A chi dedica la vittoria?
«A mia mamma. Mi ha dato quel “quid” in più. Ho compreso adesso, troppo tardi, quanto sia stata importante per la mia formazione».
C’è da chiedersi come lei abbia iniziato a coltivare la sua passione.
«Da un invito in barca a vela da parte di amici. Avevo vent’anni. Non sapevo nulla di mare e di barche. Sono stato assegnato alla cambusa e ho iniziato a sperimentare».
Le piacerebbe tornare in tv con un programma di cucina tutto suo?
«Conversare di cucina in televisione. Perché no? Sarebbe molto interessante».
Sa che commentare i cooking show televisivi è diventato il passatempo nazionale degli italiani?
«La cucina è come il calcio. Così come, quando gioca la propria squadra del cuore, tutti si improvvisano allenatori e calciatori, allo stesso modo durante un cooking show, tutti gli spettatori si sentono grandi chef. Quando sul web mi capita di leggere critiche a Cracco mosse dai suoi stessi fan, mi viene da pensare che la Rete è fuori controllo, come ha osservato Severgnini sul Corriere».
Italiani popolo di allenatori e di chef?
«Si dice che il teatro sia l’imitazione della vita. La cucina è l’imitazione del teatro che imita la vita. Andrebbe valorizzata maggiormente, nell’Italia in tempi di crisi».
I fornelli come rimedio alla crisi?
«La grande cultura gastronomica italiana come strumento per fare impresa, per diffondere il primato italiano nel mondo, richiamando iniziative e turismo. Il governo spagnolo, in passato, ha contrubuito con iniziative concrete a diffondere la tradizione culinaria iberica nel mondo. E dire che, rispetto alla nostra, è notevolmente inferiore».
Lo suggerisca a Renzi.
«Per parlare di cucina con qualcuno dovrei prima conoscerlo, approcciarmi empaticamente a lui e comprendere, dalla sua attitudine, che cosa possa sposarsi meglio col suo gusto. Se ci fosse l’occasione, gliene parlerei volentieri».

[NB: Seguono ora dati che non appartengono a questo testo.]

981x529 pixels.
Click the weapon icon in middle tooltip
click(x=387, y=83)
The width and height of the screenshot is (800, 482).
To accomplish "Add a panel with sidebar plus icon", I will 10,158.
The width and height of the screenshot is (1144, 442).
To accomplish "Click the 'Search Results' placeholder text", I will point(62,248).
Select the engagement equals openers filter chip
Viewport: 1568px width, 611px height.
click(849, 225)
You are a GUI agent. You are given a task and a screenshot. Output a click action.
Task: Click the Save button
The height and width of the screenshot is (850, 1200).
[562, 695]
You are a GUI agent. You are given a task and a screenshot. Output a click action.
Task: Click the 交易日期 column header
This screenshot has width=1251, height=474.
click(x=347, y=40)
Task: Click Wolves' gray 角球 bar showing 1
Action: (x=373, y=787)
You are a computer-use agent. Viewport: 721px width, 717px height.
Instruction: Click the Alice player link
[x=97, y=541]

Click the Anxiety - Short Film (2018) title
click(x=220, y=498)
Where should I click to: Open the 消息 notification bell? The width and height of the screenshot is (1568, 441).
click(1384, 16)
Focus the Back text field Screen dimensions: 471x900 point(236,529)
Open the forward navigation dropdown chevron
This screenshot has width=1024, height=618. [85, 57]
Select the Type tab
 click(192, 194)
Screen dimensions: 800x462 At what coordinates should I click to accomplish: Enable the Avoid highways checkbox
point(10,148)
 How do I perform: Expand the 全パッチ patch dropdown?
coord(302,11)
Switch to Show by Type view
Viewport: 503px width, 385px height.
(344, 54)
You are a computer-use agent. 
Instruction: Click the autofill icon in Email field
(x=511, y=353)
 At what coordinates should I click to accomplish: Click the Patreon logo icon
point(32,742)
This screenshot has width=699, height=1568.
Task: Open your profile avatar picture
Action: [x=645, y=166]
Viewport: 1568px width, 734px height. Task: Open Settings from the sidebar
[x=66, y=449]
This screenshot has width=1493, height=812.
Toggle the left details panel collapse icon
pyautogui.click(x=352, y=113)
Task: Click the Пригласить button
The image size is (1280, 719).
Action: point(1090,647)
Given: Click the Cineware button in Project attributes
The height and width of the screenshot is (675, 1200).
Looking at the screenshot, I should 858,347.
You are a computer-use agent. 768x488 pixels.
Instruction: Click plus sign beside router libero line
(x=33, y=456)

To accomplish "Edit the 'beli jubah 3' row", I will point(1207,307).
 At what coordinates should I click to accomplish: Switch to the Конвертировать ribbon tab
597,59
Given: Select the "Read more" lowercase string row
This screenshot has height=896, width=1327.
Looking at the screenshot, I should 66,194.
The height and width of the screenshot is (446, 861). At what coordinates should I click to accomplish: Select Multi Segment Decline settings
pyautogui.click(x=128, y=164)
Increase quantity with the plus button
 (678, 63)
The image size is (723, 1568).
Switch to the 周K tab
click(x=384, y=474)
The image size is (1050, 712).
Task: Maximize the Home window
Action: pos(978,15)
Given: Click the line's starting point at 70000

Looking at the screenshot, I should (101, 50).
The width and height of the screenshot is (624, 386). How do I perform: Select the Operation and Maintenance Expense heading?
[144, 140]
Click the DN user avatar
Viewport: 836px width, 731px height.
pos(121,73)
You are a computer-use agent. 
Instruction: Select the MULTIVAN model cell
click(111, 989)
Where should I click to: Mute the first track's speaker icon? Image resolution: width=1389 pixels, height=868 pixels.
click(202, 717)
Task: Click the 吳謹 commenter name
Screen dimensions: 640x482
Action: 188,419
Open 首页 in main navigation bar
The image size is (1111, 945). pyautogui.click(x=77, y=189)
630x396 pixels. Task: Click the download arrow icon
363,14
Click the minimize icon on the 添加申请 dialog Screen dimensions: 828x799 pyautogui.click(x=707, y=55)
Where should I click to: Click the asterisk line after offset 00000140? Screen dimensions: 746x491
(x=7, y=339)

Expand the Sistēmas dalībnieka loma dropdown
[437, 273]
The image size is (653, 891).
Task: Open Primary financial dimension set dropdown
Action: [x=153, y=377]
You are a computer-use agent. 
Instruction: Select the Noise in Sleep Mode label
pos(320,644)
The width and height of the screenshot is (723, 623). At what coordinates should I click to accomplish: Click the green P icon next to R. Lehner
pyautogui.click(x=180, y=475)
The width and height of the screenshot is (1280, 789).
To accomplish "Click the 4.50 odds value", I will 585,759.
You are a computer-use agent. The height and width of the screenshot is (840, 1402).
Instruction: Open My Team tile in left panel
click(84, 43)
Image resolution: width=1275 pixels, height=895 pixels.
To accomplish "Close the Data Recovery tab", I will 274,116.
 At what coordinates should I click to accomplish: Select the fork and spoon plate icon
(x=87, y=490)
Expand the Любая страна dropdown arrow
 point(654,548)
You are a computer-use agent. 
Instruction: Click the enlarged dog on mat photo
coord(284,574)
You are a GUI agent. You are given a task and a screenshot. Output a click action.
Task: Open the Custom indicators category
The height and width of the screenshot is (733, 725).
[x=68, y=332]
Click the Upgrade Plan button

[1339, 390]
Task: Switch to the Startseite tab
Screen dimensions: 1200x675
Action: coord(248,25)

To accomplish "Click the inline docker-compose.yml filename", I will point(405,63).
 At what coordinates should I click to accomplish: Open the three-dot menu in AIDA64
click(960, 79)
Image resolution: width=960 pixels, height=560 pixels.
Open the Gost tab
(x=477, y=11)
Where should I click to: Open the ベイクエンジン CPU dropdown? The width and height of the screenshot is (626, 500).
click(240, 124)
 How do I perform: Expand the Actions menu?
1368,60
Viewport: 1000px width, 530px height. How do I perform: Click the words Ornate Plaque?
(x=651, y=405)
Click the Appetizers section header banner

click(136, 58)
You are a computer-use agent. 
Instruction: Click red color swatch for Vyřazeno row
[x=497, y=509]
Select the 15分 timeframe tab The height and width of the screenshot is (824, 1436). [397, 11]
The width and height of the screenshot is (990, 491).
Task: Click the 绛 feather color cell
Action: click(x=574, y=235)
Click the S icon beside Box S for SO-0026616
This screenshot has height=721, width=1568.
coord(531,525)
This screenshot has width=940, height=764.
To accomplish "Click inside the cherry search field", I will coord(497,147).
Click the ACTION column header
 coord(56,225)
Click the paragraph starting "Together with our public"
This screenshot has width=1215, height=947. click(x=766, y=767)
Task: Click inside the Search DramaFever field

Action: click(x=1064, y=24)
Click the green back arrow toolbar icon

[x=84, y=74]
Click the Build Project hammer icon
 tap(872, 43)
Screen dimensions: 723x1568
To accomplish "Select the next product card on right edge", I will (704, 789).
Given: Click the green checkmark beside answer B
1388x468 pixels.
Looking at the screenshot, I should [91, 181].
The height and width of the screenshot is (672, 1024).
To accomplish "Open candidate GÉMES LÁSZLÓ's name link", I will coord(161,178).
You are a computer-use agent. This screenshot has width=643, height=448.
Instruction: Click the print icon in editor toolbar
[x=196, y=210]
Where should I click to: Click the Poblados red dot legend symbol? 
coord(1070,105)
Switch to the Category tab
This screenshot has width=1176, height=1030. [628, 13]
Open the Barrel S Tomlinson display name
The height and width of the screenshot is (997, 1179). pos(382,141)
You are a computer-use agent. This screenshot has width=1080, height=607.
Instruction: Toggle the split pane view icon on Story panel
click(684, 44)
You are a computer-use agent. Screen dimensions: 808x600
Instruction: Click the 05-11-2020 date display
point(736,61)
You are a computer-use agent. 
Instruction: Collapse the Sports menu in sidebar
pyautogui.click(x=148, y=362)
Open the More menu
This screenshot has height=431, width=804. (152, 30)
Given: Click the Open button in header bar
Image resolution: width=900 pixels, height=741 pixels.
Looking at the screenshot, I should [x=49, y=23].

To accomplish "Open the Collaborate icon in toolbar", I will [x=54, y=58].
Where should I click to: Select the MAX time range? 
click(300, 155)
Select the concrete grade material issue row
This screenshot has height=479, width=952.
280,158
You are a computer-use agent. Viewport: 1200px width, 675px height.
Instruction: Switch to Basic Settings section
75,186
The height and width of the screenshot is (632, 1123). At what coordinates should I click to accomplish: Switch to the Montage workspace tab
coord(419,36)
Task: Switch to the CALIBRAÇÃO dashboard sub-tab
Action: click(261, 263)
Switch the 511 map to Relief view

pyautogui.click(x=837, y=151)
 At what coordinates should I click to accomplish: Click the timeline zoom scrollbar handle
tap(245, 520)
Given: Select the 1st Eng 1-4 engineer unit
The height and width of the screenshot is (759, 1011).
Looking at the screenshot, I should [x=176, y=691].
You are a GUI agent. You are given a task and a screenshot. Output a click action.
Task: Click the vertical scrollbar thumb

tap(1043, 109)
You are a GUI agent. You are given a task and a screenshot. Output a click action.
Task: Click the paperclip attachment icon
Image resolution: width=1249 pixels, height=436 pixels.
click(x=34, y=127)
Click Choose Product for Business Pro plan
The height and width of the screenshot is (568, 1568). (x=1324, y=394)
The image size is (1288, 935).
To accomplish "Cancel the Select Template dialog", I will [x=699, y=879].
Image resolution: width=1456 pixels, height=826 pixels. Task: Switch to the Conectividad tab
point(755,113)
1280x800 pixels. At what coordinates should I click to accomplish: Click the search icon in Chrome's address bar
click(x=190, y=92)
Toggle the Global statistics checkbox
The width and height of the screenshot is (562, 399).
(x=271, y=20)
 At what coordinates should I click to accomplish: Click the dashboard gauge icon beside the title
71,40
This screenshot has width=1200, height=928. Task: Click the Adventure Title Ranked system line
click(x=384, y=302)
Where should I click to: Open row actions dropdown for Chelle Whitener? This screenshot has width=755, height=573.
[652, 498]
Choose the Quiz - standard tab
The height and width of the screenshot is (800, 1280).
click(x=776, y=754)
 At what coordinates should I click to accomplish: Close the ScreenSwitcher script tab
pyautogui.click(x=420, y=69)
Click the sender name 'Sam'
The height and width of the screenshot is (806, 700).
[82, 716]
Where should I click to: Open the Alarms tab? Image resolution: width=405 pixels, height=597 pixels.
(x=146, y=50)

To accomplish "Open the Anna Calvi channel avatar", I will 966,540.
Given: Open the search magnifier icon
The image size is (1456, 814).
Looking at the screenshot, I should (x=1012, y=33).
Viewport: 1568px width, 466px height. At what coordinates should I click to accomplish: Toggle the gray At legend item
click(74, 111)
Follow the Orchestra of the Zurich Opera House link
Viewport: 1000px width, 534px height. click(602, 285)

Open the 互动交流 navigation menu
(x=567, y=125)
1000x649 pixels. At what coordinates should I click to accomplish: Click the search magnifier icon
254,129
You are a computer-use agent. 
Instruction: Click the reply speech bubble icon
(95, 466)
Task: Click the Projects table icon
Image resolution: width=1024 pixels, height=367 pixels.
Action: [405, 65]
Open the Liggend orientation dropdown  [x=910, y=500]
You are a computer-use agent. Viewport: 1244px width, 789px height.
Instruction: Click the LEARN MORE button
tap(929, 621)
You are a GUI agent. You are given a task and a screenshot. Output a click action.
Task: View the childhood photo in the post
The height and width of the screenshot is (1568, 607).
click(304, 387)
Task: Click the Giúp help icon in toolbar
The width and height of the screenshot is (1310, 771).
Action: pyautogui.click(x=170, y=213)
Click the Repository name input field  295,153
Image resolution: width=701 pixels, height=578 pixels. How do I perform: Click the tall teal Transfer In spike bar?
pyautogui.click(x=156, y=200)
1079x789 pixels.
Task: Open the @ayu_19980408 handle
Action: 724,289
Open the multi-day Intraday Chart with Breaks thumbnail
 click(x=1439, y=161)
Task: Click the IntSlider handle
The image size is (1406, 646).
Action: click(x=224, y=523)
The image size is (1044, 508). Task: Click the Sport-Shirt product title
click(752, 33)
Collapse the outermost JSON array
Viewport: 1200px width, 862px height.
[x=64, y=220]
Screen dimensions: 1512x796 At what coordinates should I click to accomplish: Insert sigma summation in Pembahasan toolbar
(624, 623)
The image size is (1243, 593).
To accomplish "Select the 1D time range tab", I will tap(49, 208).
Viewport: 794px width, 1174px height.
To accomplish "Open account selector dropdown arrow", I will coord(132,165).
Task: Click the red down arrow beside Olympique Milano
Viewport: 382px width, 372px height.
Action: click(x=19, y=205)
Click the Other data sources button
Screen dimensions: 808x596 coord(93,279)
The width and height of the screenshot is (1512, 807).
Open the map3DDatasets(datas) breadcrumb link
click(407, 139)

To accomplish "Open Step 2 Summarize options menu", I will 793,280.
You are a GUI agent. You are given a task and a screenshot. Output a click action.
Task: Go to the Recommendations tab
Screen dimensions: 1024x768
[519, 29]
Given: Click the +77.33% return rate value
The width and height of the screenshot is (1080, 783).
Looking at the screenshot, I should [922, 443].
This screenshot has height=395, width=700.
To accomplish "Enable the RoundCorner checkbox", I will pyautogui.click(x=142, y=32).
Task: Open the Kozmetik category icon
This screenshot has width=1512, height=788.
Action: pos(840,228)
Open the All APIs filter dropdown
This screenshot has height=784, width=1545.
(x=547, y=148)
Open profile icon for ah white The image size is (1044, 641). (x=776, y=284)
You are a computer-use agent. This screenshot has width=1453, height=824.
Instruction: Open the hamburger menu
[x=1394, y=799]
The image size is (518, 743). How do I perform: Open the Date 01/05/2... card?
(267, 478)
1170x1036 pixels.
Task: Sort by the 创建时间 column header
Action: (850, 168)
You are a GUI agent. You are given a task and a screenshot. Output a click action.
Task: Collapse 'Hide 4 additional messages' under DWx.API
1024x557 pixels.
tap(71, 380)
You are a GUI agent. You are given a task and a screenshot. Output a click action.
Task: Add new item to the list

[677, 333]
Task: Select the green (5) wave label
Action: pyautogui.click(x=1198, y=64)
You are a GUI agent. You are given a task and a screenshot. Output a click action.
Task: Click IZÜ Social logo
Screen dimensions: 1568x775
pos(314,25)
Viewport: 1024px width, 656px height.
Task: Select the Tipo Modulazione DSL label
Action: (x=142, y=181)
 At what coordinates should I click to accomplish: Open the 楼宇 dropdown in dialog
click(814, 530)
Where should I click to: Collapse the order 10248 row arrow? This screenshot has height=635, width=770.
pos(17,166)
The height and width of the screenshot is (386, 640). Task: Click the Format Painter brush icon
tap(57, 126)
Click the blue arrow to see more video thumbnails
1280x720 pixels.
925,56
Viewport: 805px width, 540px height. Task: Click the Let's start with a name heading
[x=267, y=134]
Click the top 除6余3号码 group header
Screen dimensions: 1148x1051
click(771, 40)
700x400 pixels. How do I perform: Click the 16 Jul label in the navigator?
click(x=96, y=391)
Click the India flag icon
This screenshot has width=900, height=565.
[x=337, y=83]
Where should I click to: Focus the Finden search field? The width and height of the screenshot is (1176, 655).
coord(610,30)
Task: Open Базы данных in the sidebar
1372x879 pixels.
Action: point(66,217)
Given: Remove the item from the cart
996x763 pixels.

Le dà l’impressione di essere un palato raffinato?
«Così, a pelle, non mi pare un gran gourmet. Ma non vuol dire».
E dei tre giudici, che mi dice? Punta a diventare come loro?
«Per ora sarebbe come paragonare una Cinquecento a delle Ferrari. Detto questo, Cracco è il Mozart dei fornelli. Barbieri ha un grande palato, per alcuni aspetti legato a un tipo di cucina del decennio scorso. Bastianich ha creduto da subito in me, mi ha incoraggiato a portare avanti la mia idea».
Lei è single. Ma le donne sono affascinate da uno chef. Può approfittarne.
«La donna non è solo affascinata da un buon piatto cucinato per lei. E’ attratta anche dalla spiegazione di come quel piatto viene preparato. Detto questo, trovare la persona giusta, non è facile».
Vincendo Masterchef, che cosa sente di aver dimostrato?
«Che può vincere la competenza sulla “piacioneria”, la capacità sulla simpatia. Non è più tempo di barattare un certo finto buonismo tipico delle realtà di oggi, con la reale professionalità nell’esercitare un’arte, un mestiere. Tutti i miei fan, e tutti coloro che, per emergere, hanno studiato e lavorato molto, sanno che cosa intendo dire».